It all started with an investigation of a young man in Louisiana suspected of small-level drug dealing on the dark web. It ended with the conviction of the largest gift card fraudster in the world in a case called “Operation Bad Bot.”

While executing a search warrant on the young man in Louisiana, authorities realized he was in possession of a large amount of cryptocurrency and involved in a large-scale gift card fraud scheme. The young man, facing significant criminal charges, wanted to cooperate with authorities.

They said, “What can you do to help yourself?” The young man said, “I can give you the largest gift card fraudster in the United States.”

Dariush Vollenweider, federal agent with the U.S. Department of Homeland Security, recounted the story in his presentation, “Shutting Down America’s Largest Illicit Online Gift Card Marketplace.” He co-presented with Alan Stevens, assistant U.S. attorney at the Department of Justice, at the 35th Annual ACFE Global Fraud Conference.

“Our ears perked, right away,” said Vollenweider. “OK, we can work with that.”

After seizing the cryptocurrency, the investigation into the gift card fraud began. The young man, who will be referred to as “the helper,” showed authorities a website that sold gift cards to different retailers for cheap. For example, $1,000 gift cards from Ashley HomeStore were being sold for $250. The man running the gift card website (known as “the target”) had large quantities of different types of cards. Customers paid for the cards with PayPal but then switched to Bitcoin for payments. Customers would receive an email or text file with the gift card number and other details, instructed to use the gift cards immediately.

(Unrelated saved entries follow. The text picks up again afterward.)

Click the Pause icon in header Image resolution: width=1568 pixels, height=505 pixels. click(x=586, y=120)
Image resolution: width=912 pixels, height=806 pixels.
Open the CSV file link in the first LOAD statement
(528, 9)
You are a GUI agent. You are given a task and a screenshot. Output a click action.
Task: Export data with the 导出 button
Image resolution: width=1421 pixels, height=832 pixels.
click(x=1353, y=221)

Investigators found that the target had cards from more than 500 stores available for purchase, had at least 560,000 gift card account numbers with $22 million in stolen value and claimed to be making at least $6,000 every week on the scheme. Authorities said, to avoid suspicion, he was using several aliases, financial accounts, domains and more, and they learned he was working in IT. He was also getting some technical help from the helper, so authorities set up a Telegram account takeover on the helper to communicate with the target, who began to explain over chat his process of buying IDs and using them to open accounts.

Identifying the Target

At this point, authorities only knew the target by his screen names, “Miami” and “Lux,” and they believed he lived in Canada. But the target continued to share information, including details about a trip to the U.S. and planned trips to certain businesses. Authorities contacted these businesses for surveillance video, and they were able to get an image of the target. Authorities also connected the target’s shared trip details with U.S. Customs and Border Protection records. The information allowed authorities to identify the target as Richard Verret of Quebec.

However, there was a problem. Investigators were unclear on where Verret could be prosecuted since there were traces of his business spread across in various locations. Investigators were unsure where the crimes were occurring. So, investigators made some undercover purchases from Verret, who also expanded his business to physical gift cards. Agents, posing as the helper, purchased some of these physical gift cards that were then sent to Louisiana (with an incriminating return address attached).

The Takedown

Even though COVID lockdowns hindered the investigation, investigators determined the gift cards Verret was selling had a total stored value of $22 million. In 2022, he was finally charged with unauthorized solicitation of access devices, trafficking counterfeit access devices and notice of forfeiture. Federal law enforcement agents arrested Verret following a flight to Orlando, Florida.

Verret pled guilty and was sentenced to close to five years (57 months) in prison. He had to forfeit $812,000. Upon his release from prison, he will be deported and barred from the U.S.

Lessons from the Fraudster and Investigators

Vollenweider presented a video of an interview federal investigators conducted with Verret following his arrest. Verret said he was inspired to start the scheme after learning about a gift card sending program in an online forum. He said he acquired “a couple hundred thousand” gift card numbers in his first year of the scheme, and when he was caught, he believes he had approximately 1 million gift card numbers. He generated the numbers by finding images of gift cards online and then figuring out patterns. With the help of bots, he could acquire 10,000 gift card numbers quickly, but he said larger retailers were harder to crack.

When asked what he thought were the biggest loopholes that helped him commit gift card fraud, Verret said, “easy ways to check balance, PIN not required to check the balance and the card algorithm that they are using.”

For more security, Verret recommended retailers require consumers to use a PIN at every transaction and to use PINs with more than four digits for every gift card. He said he did not try to crack any retailers’ card numbers with PINs longer than six digits. Verret also recommended retailers use controls to prevent bulk balance checking.

The presenters said retailers should be establishing longer gift card numbers to prevent the predictability of numbers, thus thwarting fraud.